### Try it
Every line in the data below that holds "agent" should be found and copied.

Collected data
++++++++

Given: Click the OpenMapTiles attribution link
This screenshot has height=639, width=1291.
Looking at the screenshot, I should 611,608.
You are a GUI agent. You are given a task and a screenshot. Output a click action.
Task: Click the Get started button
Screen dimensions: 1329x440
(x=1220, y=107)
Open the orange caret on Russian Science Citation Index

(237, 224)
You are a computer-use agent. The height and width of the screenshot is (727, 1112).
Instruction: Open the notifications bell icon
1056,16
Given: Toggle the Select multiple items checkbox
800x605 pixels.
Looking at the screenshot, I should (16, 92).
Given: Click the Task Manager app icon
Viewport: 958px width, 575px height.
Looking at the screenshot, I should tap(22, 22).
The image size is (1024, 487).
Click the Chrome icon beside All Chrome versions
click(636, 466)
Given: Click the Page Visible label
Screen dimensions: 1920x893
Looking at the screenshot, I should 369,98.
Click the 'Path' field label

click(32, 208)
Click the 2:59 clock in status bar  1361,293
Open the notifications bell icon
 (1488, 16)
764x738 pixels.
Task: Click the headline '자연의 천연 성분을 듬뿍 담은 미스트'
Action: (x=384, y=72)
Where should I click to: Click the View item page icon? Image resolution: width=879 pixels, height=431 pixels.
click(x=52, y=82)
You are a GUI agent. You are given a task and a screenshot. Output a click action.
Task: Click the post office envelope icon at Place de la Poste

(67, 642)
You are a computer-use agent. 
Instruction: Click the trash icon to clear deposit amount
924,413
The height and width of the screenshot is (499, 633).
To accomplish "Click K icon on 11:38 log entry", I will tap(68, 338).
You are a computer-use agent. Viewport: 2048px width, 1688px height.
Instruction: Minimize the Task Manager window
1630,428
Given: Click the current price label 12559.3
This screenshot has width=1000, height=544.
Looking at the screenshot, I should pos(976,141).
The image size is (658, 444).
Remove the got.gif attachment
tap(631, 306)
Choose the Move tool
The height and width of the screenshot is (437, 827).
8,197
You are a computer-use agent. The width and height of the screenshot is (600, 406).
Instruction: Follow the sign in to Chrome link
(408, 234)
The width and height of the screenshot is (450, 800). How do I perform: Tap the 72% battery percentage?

++++++++

### Solution to this problem
You are a GUI agent. You are given a task and a screenshot. Output a click action.
You are a computer-use agent. The height and width of the screenshot is (727, 1112).
You are a GUI agent. You are given a task and a screenshot. Output a click action.
You are a computer-use agent. 
You are a computer-use agent. Viewport: 2048px width, 1688px height.
You are a computer-use agent. The width and height of the screenshot is (600, 406).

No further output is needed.